> WHAT TO PRODUCE
Reproduce the records below word for word, keeping every line as it stands.

> INPUT ROWS
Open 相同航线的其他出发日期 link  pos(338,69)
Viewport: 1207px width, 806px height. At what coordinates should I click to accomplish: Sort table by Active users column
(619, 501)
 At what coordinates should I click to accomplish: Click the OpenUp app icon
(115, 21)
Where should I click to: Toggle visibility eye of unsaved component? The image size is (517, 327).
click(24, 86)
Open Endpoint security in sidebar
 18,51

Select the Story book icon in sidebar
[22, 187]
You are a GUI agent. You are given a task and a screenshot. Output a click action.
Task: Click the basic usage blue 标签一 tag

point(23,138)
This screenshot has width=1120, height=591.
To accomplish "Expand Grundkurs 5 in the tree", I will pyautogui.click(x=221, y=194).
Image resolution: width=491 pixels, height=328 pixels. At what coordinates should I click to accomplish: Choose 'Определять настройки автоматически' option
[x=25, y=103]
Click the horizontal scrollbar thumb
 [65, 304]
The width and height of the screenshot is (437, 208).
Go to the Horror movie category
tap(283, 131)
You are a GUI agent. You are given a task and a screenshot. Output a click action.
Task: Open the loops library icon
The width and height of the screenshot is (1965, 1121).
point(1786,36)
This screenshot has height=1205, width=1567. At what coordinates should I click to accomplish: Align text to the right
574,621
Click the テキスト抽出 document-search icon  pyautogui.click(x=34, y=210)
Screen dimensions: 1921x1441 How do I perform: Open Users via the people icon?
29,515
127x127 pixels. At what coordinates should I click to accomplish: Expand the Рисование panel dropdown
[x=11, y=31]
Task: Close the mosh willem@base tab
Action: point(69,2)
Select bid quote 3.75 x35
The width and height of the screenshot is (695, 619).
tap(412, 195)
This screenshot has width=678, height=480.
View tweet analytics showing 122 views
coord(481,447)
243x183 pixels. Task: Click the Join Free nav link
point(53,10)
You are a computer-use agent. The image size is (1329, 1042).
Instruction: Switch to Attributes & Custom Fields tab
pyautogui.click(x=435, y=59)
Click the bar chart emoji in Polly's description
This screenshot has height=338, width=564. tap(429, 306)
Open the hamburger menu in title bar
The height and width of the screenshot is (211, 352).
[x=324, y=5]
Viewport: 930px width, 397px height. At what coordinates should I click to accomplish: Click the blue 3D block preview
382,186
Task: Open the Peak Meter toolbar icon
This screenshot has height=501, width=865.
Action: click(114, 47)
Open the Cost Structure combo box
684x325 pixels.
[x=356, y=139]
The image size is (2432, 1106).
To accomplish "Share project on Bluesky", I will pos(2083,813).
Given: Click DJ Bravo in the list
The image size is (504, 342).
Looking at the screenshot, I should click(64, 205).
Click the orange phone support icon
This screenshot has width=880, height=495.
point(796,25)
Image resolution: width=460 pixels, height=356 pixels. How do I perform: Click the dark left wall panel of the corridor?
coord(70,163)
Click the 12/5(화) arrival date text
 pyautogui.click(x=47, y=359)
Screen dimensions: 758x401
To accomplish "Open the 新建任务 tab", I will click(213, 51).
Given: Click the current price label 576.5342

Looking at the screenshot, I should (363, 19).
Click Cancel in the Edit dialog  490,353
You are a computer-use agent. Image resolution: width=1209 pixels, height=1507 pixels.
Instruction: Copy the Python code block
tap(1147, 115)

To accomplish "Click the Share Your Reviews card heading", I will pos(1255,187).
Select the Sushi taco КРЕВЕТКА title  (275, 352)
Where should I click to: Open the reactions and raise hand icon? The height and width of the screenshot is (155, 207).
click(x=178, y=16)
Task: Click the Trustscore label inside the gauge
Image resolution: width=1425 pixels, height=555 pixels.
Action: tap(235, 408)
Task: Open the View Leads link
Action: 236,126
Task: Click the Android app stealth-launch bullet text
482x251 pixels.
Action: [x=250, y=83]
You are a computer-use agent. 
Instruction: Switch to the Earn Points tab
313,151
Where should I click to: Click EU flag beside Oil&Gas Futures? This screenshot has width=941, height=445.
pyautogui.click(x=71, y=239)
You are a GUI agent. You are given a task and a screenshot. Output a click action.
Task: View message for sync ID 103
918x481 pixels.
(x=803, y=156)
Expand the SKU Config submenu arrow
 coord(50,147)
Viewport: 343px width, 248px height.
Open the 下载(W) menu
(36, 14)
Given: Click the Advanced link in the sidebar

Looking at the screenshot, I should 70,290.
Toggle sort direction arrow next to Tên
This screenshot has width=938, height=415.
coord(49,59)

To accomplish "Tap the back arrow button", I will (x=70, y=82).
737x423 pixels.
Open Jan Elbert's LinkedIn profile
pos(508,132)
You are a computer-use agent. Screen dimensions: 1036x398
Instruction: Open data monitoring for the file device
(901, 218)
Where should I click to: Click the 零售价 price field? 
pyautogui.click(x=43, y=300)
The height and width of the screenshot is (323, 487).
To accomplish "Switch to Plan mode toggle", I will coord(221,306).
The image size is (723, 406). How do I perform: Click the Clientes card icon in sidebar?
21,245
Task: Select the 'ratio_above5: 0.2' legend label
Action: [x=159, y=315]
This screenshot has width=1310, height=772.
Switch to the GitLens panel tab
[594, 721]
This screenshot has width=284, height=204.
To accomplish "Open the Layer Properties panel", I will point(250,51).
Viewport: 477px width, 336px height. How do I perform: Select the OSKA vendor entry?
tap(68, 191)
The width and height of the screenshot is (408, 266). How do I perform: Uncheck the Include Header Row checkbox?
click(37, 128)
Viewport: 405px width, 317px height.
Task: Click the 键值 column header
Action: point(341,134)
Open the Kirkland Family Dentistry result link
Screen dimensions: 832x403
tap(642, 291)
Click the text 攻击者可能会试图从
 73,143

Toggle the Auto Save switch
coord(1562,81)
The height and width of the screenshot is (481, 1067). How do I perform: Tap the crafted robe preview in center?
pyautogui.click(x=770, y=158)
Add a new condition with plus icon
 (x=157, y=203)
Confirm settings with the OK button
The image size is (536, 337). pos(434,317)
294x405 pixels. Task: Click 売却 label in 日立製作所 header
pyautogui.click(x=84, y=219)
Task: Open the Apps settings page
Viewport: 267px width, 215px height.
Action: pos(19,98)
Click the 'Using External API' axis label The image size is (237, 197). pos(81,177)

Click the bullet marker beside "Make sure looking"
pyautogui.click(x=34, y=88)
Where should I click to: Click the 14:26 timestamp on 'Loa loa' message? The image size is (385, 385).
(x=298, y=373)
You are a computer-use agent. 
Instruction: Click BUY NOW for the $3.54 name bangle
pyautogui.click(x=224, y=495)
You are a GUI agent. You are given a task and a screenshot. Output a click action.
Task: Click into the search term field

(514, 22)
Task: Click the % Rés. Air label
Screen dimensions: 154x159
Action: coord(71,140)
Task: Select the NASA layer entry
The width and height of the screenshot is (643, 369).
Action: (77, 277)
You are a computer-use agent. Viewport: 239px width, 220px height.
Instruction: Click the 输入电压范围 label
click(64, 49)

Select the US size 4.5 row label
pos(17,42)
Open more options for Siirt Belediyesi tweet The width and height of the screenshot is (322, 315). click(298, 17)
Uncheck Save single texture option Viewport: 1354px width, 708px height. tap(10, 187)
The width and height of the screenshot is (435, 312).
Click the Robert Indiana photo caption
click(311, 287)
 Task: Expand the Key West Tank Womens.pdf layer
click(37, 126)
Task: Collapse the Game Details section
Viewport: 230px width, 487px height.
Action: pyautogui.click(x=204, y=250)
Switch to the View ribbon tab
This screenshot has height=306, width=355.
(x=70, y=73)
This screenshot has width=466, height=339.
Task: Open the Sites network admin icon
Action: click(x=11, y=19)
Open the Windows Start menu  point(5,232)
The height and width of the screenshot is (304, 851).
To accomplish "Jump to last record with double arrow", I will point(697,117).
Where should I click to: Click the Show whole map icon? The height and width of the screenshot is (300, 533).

> REPLY
Open 相同航线的其他出发日期 link  pos(338,69)
Viewport: 1207px width, 806px height. At what coordinates should I click to accomplish: Sort table by Active users column
(619, 501)
 At what coordinates should I click to accomplish: Click the OpenUp app icon
(115, 21)
Where should I click to: Toggle visibility eye of unsaved component? The image size is (517, 327).
click(24, 86)
Open Endpoint security in sidebar
 18,51

Select the Story book icon in sidebar
[22, 187]
You are a GUI agent. You are given a task and a screenshot. Output a click action.
Task: Click the basic usage blue 标签一 tag

point(23,138)
This screenshot has width=1120, height=591.
To accomplish "Expand Grundkurs 5 in the tree", I will pyautogui.click(x=221, y=194).
Image resolution: width=491 pixels, height=328 pixels. At what coordinates should I click to accomplish: Choose 'Определять настройки автоматически' option
[x=25, y=103]
Click the horizontal scrollbar thumb
 [65, 304]
The width and height of the screenshot is (437, 208).
Go to the Horror movie category
tap(283, 131)
You are a GUI agent. You are given a task and a screenshot. Output a click action.
Task: Open the loops library icon
The width and height of the screenshot is (1965, 1121).
point(1786,36)
This screenshot has height=1205, width=1567. At what coordinates should I click to accomplish: Align text to the right
574,621
Click the テキスト抽出 document-search icon  pyautogui.click(x=34, y=210)
Screen dimensions: 1921x1441 How do I perform: Open Users via the people icon?
29,515
127x127 pixels. At what coordinates should I click to accomplish: Expand the Рисование panel dropdown
[x=11, y=31]
Task: Close the mosh willem@base tab
Action: point(69,2)
Select bid quote 3.75 x35
The width and height of the screenshot is (695, 619).
tap(412, 195)
This screenshot has width=678, height=480.
View tweet analytics showing 122 views
coord(481,447)
243x183 pixels. Task: Click the Join Free nav link
point(53,10)
You are a computer-use agent. The image size is (1329, 1042).
Instruction: Switch to Attributes & Custom Fields tab
pyautogui.click(x=435, y=59)
Click the bar chart emoji in Polly's description
This screenshot has height=338, width=564. tap(429, 306)
Open the hamburger menu in title bar
The height and width of the screenshot is (211, 352).
[x=324, y=5]
Viewport: 930px width, 397px height. At what coordinates should I click to accomplish: Click the blue 3D block preview
382,186
Task: Open the Peak Meter toolbar icon
This screenshot has height=501, width=865.
Action: click(114, 47)
Open the Cost Structure combo box
684x325 pixels.
[x=356, y=139]
The image size is (2432, 1106).
To accomplish "Share project on Bluesky", I will pos(2083,813).
Given: Click DJ Bravo in the list
The image size is (504, 342).
Looking at the screenshot, I should click(64, 205).
Click the orange phone support icon
This screenshot has width=880, height=495.
point(796,25)
Image resolution: width=460 pixels, height=356 pixels. How do I perform: Click the dark left wall panel of the corridor?
coord(70,163)
Click the 12/5(화) arrival date text
 pyautogui.click(x=47, y=359)
Screen dimensions: 758x401
To accomplish "Open the 新建任务 tab", I will click(213, 51).
Given: Click the current price label 576.5342

Looking at the screenshot, I should (363, 19).
Click Cancel in the Edit dialog  490,353
You are a computer-use agent. Image resolution: width=1209 pixels, height=1507 pixels.
Instruction: Copy the Python code block
tap(1147, 115)

To accomplish "Click the Share Your Reviews card heading", I will pos(1255,187).
Select the Sushi taco КРЕВЕТКА title  (275, 352)
Where should I click to: Open the reactions and raise hand icon? The height and width of the screenshot is (155, 207).
click(x=178, y=16)
Task: Click the Trustscore label inside the gauge
Image resolution: width=1425 pixels, height=555 pixels.
Action: tap(235, 408)
Task: Open the View Leads link
Action: 236,126
Task: Click the Android app stealth-launch bullet text
482x251 pixels.
Action: [x=250, y=83]
You are a computer-use agent. 
Instruction: Switch to the Earn Points tab
313,151
Where should I click to: Click EU flag beside Oil&Gas Futures? This screenshot has width=941, height=445.
pyautogui.click(x=71, y=239)
You are a GUI agent. You are given a task and a screenshot. Output a click action.
Task: View message for sync ID 103
918x481 pixels.
(x=803, y=156)
Expand the SKU Config submenu arrow
 coord(50,147)
Viewport: 343px width, 248px height.
Open the 下载(W) menu
(36, 14)
Given: Click the Advanced link in the sidebar

Looking at the screenshot, I should 70,290.
Toggle sort direction arrow next to Tên
This screenshot has width=938, height=415.
coord(49,59)

To accomplish "Tap the back arrow button", I will (x=70, y=82).
737x423 pixels.
Open Jan Elbert's LinkedIn profile
pos(508,132)
You are a computer-use agent. Screen dimensions: 1036x398
Instruction: Open data monitoring for the file device
(901, 218)
Where should I click to: Click the 零售价 price field? 
pyautogui.click(x=43, y=300)
The height and width of the screenshot is (323, 487).
To accomplish "Switch to Plan mode toggle", I will coord(221,306).
The image size is (723, 406). How do I perform: Click the Clientes card icon in sidebar?
21,245
Task: Select the 'ratio_above5: 0.2' legend label
Action: [x=159, y=315]
This screenshot has width=1310, height=772.
Switch to the GitLens panel tab
[594, 721]
This screenshot has width=284, height=204.
To accomplish "Open the Layer Properties panel", I will point(250,51).
Viewport: 477px width, 336px height. How do I perform: Select the OSKA vendor entry?
tap(68, 191)
The width and height of the screenshot is (408, 266). How do I perform: Uncheck the Include Header Row checkbox?
click(37, 128)
Viewport: 405px width, 317px height.
Task: Click the 键值 column header
Action: point(341,134)
Open the Kirkland Family Dentistry result link
Screen dimensions: 832x403
tap(642, 291)
Click the text 攻击者可能会试图从
 73,143

Toggle the Auto Save switch
coord(1562,81)
The height and width of the screenshot is (481, 1067). How do I perform: Tap the crafted robe preview in center?
pyautogui.click(x=770, y=158)
Add a new condition with plus icon
 (x=157, y=203)
Confirm settings with the OK button
The image size is (536, 337). pos(434,317)
294x405 pixels. Task: Click 売却 label in 日立製作所 header
pyautogui.click(x=84, y=219)
Task: Open the Apps settings page
Viewport: 267px width, 215px height.
Action: pos(19,98)
Click the 'Using External API' axis label The image size is (237, 197). pos(81,177)

Click the bullet marker beside "Make sure looking"
pyautogui.click(x=34, y=88)
Where should I click to: Click the 14:26 timestamp on 'Loa loa' message? The image size is (385, 385).
(x=298, y=373)
You are a computer-use agent. 
Instruction: Click BUY NOW for the $3.54 name bangle
pyautogui.click(x=224, y=495)
You are a GUI agent. You are given a task and a screenshot. Output a click action.
Task: Click into the search term field

(514, 22)
Task: Click the % Rés. Air label
Screen dimensions: 154x159
Action: coord(71,140)
Task: Select the NASA layer entry
The width and height of the screenshot is (643, 369).
Action: (77, 277)
You are a computer-use agent. Viewport: 239px width, 220px height.
Instruction: Click the 输入电压范围 label
click(64, 49)

Select the US size 4.5 row label
pos(17,42)
Open more options for Siirt Belediyesi tweet The width and height of the screenshot is (322, 315). click(298, 17)
Uncheck Save single texture option Viewport: 1354px width, 708px height. tap(10, 187)
The width and height of the screenshot is (435, 312).
Click the Robert Indiana photo caption
click(311, 287)
 Task: Expand the Key West Tank Womens.pdf layer
click(37, 126)
Task: Collapse the Game Details section
Viewport: 230px width, 487px height.
Action: pyautogui.click(x=204, y=250)
Switch to the View ribbon tab
This screenshot has height=306, width=355.
(x=70, y=73)
This screenshot has width=466, height=339.
Task: Open the Sites network admin icon
Action: click(x=11, y=19)
Open the Windows Start menu  point(5,232)
The height and width of the screenshot is (304, 851).
To accomplish "Jump to last record with double arrow", I will point(697,117).
Where should I click to: Click the Show whole map icon? The height and width of the screenshot is (300, 533).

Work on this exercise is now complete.